Ah, o Brasil! Essa terra abençoada por Deus e, segundo a lenda, um tanto esquecida pelo calendário, já que só começa de verdade depois do Carnaval. E não é que essa teoria faz sentido? Mas será que deveríamos nos orgulhar disso?
O Carnaval, esse espetáculo de cores, ritmos e fantasias, é muito mais que uma festa: é quase uma instituição nacional. Para muitos, é o grande clímax do ano anterior, a razão para suportar meses de rotina à espera da explosão de alegria. Durante a folia, o Brasil entra em modo de economia de energia para tudo — menos para o samba. Sejam os passos ensaiados das escolas ou a coreografia improvisada dos blocos, o país inteiro parece pulsar ao ritmo da batucada.

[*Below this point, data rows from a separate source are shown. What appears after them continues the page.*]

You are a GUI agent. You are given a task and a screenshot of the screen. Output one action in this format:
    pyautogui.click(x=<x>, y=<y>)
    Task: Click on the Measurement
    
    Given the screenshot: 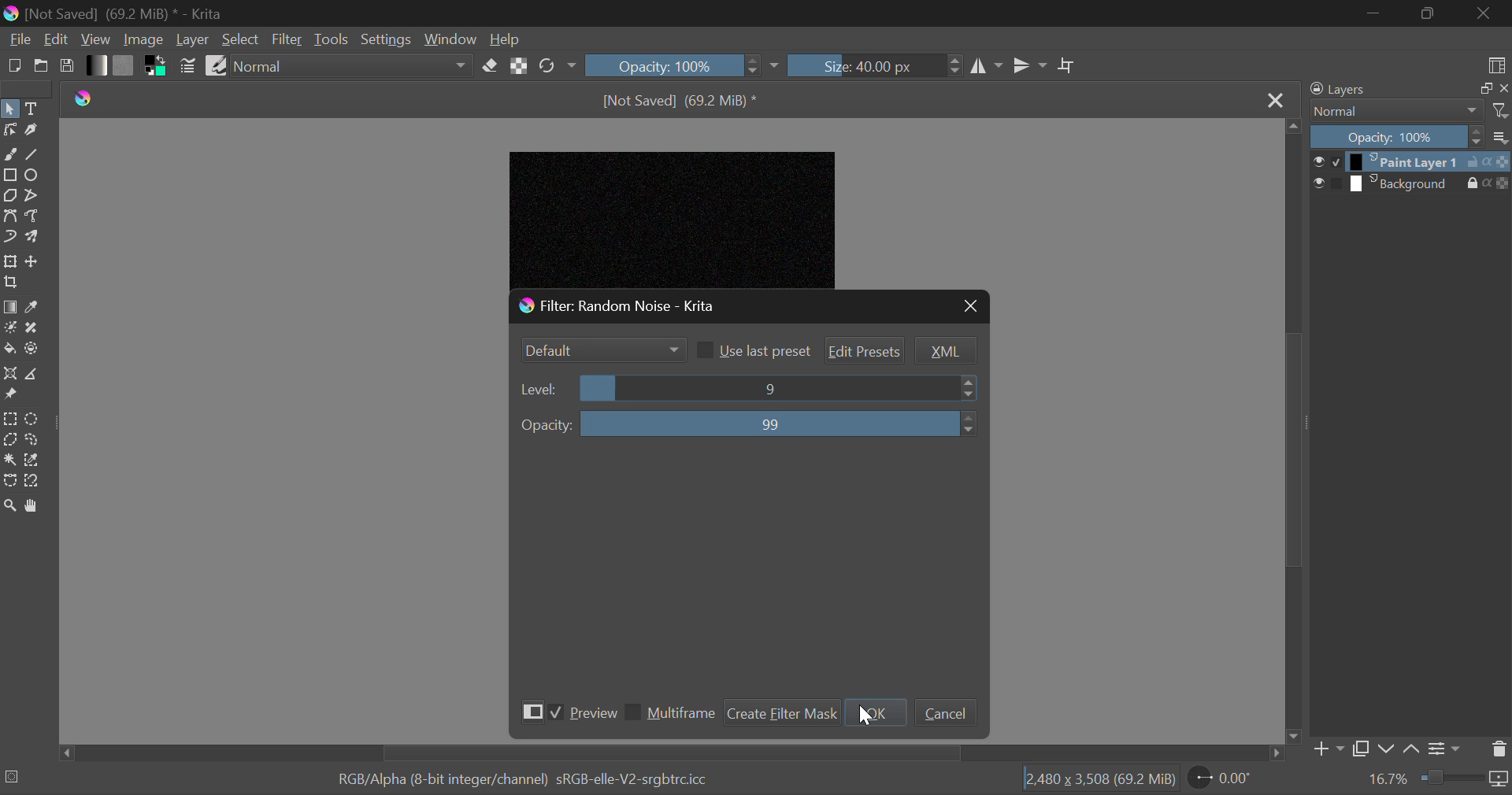 What is the action you would take?
    pyautogui.click(x=34, y=375)
    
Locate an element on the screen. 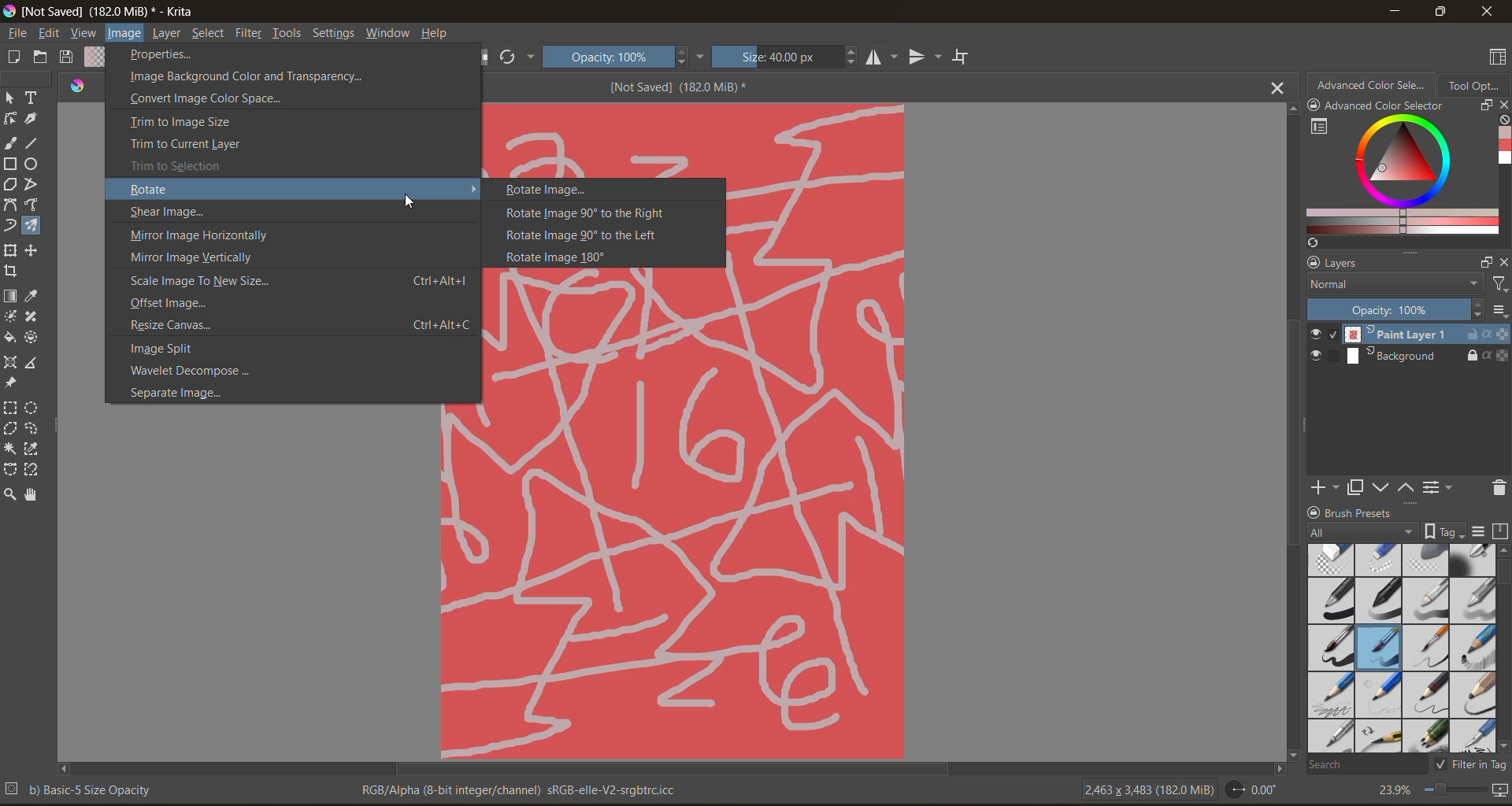 Image resolution: width=1512 pixels, height=806 pixels. zoom  is located at coordinates (1452, 789).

Enquanto isso, a velha máxima de que “o ano só começa depois do Carnaval” ganha contornos de telenovela, com o Brasil no papel do herói enfrentando vilões como a procrastinação e a agenda vazia de reuniões. Até os chefes, geralmente ávidos por e-mails e relatórios, dão uma trégua, talvez ocupados demais sambando disfarçados na multidão. Mas há uma pergunta incômoda: por que nos permitimos perder tanto tempo? Por que aceitamos essa inércia como parte da cultura, como se fosse inevitável?
Entre serpentinas e confetes, há um motor econômico girando. O Carnaval impulsiona o turismo, a gastronomia e a moda, e isso é inegável. Mas e depois? Quando os blocos silenciam e o brilho do glitter começa a desvanecer, vem o despertar: é hora de arregaçar as mangas e recuperar o tempo perdido — tempo que, na verdade, nunca deveríamos ter desperdiçado. As escolas reabrem (finalmente!), os escritórios voltam a fervilhar e a produtividade engata a primeira marcha, como se fôssemos um país de sonâmbulos despertando de um transe coletivo.
Claro, nem todo Brasil dança no mesmo ritmo. No Nordeste, onde a festa se estende para além da Quarta-feira de Cinzas, a vida segue o compasso do frevo, enquanto nos centros financeiros a folia dá lugar ao pragmatismo das planilhas de Excel. Há os que entram na dança do Carnaval e os que seguem firmes no ritmo da rotina, mas, no final, todos estamos presos a um ciclo de espera. Espera pelo Carnaval, espera pelo próximo feriado, espera pelo político que resolverá nossos problemas, espera por um futuro que nunca chega porque sempre adiamos seu começo.
No fim das contas, talvez o grande segredo não esteja no calendário, mas na nossa disposição de agir. O Carnaval é, acima de tudo, um respiro. Mas até quando vamos precisar dessa pausa para fingir que começamos algo? Até quando vamos aceitar que o país só funciona de verdade quando não há desculpas para postergar? Entre máscaras e brincadeiras, encontramos um tempo precioso para recarregar as energias, mas não podemos nos esquecer de que viver não é só folia — é também comprometimento.
Afinal, quer o Brasil inicie antes ou depois do confete, o que realmente importa é encarar os desafios com mais do que a alma de sambista: com a responsabilidade de quem entende que a vida acontece agora, e não depois da próxima festa.